C’est l’objectif premier de la cellule contrôle : protéger les locataires.

Près de 4 600 logements visités depuis la mise en place à Charleroi de la cellule contrôle en juin 2013. Et 79 P.-V. établis par la police dans le cadre d’affaires de marchands de sommeil. La ville a mis en place un dispositif qui intéresse d’autres métropoles wallonnes, en particulier Liège et Namur. Sur le terrain, l’action porte manifestement ses fruits. "Des propriétaires entament préventivement des démarches pour se remettre en ordre, introduisent des demandes pour l’obtention d’autorisations", note l’échevine. Trois techniciens de l’Urbanisme se chargent de relever les infractions urbanistiques et d’établir des constats. Ces techniciens ont le titre d’agents constatateurs, et donc l’agrément d’auxiliaires de la police judiciaire.

En 2018, la Cellule contrôle a dû s’adapter à la nouvelle exigence du CoDT (Code du développement territorial) qu’est l’obligation d’obtenir une ordonnance du tribunal de police pour toute visite domiciliaire. Quand un logement est déclaré inhabitable, une série de mesures peuvent être prises pour contraindre le bailleur à remettre en état. Il est également possible d’imposer une amende administrative au locataire si ce dernier est responsable de la situation.

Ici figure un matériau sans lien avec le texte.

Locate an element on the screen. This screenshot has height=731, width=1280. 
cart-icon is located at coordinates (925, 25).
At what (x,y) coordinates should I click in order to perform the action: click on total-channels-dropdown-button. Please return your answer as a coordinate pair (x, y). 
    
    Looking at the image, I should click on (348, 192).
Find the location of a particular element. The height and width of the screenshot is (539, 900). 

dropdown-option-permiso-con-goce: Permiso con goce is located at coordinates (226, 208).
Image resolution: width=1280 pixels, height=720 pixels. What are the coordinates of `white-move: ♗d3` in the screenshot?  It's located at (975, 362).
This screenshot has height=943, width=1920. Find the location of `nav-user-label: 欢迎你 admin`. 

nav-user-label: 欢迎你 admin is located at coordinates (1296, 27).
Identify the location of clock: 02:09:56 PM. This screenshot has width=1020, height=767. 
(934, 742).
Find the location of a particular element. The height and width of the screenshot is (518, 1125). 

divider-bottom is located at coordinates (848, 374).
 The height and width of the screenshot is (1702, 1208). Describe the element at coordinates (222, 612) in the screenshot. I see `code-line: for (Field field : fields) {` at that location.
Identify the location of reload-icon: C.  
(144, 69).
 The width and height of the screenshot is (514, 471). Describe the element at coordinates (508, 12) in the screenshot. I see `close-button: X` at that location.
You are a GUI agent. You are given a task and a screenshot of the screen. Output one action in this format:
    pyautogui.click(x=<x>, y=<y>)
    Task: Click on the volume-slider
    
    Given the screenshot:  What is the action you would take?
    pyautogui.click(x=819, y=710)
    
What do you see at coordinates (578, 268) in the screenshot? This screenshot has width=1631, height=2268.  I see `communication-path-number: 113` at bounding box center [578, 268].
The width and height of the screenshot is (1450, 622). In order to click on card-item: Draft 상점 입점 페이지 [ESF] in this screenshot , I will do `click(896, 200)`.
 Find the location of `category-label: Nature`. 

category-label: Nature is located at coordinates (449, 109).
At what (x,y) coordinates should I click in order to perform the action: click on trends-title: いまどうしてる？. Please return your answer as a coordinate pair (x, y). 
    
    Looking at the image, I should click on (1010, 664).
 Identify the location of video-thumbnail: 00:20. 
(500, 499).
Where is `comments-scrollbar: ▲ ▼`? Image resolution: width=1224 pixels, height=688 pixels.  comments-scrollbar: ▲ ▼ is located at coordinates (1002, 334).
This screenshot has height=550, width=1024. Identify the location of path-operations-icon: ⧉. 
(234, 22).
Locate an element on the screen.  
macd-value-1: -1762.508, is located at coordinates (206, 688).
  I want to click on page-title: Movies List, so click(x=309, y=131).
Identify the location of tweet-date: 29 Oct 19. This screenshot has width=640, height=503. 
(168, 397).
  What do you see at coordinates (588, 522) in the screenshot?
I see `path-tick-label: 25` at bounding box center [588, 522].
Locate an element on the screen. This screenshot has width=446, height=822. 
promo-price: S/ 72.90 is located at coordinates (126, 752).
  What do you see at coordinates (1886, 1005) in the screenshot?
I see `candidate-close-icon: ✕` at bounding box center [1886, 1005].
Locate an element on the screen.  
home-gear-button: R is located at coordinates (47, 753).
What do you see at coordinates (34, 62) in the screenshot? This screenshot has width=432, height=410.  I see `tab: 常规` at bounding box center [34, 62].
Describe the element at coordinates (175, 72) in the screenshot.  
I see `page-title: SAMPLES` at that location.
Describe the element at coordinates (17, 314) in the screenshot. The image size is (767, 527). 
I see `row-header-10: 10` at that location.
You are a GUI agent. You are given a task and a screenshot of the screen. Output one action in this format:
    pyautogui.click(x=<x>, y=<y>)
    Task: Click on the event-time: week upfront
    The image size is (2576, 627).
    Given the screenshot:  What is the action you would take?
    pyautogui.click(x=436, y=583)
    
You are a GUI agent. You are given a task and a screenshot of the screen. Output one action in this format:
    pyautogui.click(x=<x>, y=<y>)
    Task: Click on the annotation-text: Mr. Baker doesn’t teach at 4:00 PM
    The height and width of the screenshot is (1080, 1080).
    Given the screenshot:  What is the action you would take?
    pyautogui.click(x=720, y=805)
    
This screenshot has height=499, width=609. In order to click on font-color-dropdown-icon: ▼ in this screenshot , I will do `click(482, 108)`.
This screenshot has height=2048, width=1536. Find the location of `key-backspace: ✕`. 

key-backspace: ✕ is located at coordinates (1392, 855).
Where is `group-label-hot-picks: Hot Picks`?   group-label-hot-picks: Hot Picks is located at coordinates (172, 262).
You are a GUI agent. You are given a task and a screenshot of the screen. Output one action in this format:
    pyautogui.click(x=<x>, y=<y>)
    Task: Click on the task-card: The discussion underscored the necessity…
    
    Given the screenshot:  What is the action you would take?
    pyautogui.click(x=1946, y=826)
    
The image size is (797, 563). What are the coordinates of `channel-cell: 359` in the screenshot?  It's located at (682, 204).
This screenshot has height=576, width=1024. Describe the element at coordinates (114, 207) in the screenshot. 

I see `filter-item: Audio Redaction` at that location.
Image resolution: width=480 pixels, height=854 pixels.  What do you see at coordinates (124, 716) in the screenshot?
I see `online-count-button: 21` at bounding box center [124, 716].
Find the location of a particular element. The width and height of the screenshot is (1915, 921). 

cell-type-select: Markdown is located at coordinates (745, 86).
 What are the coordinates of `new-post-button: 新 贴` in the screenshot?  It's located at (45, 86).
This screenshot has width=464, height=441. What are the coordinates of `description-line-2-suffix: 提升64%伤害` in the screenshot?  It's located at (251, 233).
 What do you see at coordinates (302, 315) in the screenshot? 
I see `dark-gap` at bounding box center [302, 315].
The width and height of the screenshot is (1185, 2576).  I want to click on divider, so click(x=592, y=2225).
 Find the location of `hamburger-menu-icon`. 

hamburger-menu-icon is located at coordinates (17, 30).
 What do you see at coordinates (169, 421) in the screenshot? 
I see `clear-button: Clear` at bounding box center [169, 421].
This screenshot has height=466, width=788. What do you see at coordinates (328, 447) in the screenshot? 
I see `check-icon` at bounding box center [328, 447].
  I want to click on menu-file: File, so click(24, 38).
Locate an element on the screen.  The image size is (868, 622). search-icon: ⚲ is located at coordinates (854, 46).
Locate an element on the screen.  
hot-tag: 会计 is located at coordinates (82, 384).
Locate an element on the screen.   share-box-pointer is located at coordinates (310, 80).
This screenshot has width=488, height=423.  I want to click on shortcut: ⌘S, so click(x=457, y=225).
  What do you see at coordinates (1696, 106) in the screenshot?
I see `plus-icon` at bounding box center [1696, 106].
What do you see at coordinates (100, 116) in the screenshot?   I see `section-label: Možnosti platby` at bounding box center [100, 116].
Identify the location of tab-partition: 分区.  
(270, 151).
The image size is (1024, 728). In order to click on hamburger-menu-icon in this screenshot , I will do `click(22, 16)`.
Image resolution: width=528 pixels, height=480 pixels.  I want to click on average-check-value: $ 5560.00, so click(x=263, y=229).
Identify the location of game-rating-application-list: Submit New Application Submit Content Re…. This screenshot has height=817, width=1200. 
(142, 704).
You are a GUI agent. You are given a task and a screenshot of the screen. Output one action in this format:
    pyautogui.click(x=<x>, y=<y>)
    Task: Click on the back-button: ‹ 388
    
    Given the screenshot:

Dans les dossiers qui touchent à l’exploitation de la misère, la police est la seule à pouvoir dresser des P.-V. : nous sommes dans une matière exclusivement pénale, confirme l’inspecteur principal Marc Gailly, responsable de la cellule logement de la police au sein de la task force. "Nous sommes également là pour faire respecter l’ordre et assurer la protection du personnel communal." Il arrive que les visites domiciliaires se passent mal : des propriétaires refusent de se voir imposer des travaux de remise en état, ou l’impossibilité de louer les appartements non conformes dans lesquels ils ont investi. "Une fois, l’un d’eux s’était saisi d’une batte de base-ball pour porter des coups à un agent de l’urbanisme", se souvient l’inspecteur principal.